▶ EXERCISE
Produce an exact copy of the first line of the data below and each line after it, please, up to and including the one with "Open notifications via".

▶ INFORMATION PROVIDED
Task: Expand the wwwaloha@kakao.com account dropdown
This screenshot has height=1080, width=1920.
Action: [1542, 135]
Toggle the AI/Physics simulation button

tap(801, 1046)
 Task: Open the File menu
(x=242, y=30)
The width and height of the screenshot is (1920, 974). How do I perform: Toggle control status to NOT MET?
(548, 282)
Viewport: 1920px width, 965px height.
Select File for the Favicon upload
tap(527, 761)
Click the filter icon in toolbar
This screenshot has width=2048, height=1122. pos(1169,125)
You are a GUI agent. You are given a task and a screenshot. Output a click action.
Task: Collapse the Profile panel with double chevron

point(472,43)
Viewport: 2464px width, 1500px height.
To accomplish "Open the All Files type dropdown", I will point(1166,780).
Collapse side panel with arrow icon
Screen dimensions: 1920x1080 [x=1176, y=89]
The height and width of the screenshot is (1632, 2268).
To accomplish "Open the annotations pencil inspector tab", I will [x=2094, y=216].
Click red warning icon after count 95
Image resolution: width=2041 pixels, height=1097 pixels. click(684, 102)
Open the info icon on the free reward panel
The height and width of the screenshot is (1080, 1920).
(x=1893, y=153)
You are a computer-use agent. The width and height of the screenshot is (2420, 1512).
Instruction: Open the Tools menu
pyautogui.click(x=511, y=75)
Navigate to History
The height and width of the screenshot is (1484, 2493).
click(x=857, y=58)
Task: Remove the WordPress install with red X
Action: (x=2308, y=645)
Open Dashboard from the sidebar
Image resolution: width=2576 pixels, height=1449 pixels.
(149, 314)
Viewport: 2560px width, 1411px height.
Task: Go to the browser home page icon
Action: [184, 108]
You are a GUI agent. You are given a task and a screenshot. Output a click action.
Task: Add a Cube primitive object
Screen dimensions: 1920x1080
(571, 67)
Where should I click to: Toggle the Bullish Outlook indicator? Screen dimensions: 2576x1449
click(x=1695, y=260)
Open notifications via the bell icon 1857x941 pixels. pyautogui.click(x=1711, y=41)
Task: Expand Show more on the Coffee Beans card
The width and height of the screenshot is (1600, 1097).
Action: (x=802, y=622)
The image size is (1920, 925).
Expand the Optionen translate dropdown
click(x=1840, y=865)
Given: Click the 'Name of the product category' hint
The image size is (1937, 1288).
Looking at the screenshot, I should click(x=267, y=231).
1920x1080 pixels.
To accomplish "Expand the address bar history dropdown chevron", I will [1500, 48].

▶ SOLUTION FOR THIS TASK
Task: Expand the wwwaloha@kakao.com account dropdown
This screenshot has height=1080, width=1920.
Action: [1542, 135]
Toggle the AI/Physics simulation button

tap(801, 1046)
 Task: Open the File menu
(x=242, y=30)
The width and height of the screenshot is (1920, 974). How do I perform: Toggle control status to NOT MET?
(548, 282)
Viewport: 1920px width, 965px height.
Select File for the Favicon upload
tap(527, 761)
Click the filter icon in toolbar
This screenshot has width=2048, height=1122. pos(1169,125)
You are a GUI agent. You are given a task and a screenshot. Output a click action.
Task: Collapse the Profile panel with double chevron

point(472,43)
Viewport: 2464px width, 1500px height.
To accomplish "Open the All Files type dropdown", I will point(1166,780).
Collapse side panel with arrow icon
Screen dimensions: 1920x1080 [x=1176, y=89]
The height and width of the screenshot is (1632, 2268).
To accomplish "Open the annotations pencil inspector tab", I will [x=2094, y=216].
Click red warning icon after count 95
Image resolution: width=2041 pixels, height=1097 pixels. click(684, 102)
Open the info icon on the free reward panel
The height and width of the screenshot is (1080, 1920).
(x=1893, y=153)
You are a computer-use agent. The width and height of the screenshot is (2420, 1512).
Instruction: Open the Tools menu
pyautogui.click(x=511, y=75)
Navigate to History
The height and width of the screenshot is (1484, 2493).
click(x=857, y=58)
Task: Remove the WordPress install with red X
Action: (x=2308, y=645)
Open Dashboard from the sidebar
Image resolution: width=2576 pixels, height=1449 pixels.
(149, 314)
Viewport: 2560px width, 1411px height.
Task: Go to the browser home page icon
Action: [184, 108]
You are a GUI agent. You are given a task and a screenshot. Output a click action.
Task: Add a Cube primitive object
Screen dimensions: 1920x1080
(571, 67)
Where should I click to: Toggle the Bullish Outlook indicator? Screen dimensions: 2576x1449
click(x=1695, y=260)
Open notifications via the bell icon 1857x941 pixels. pyautogui.click(x=1711, y=41)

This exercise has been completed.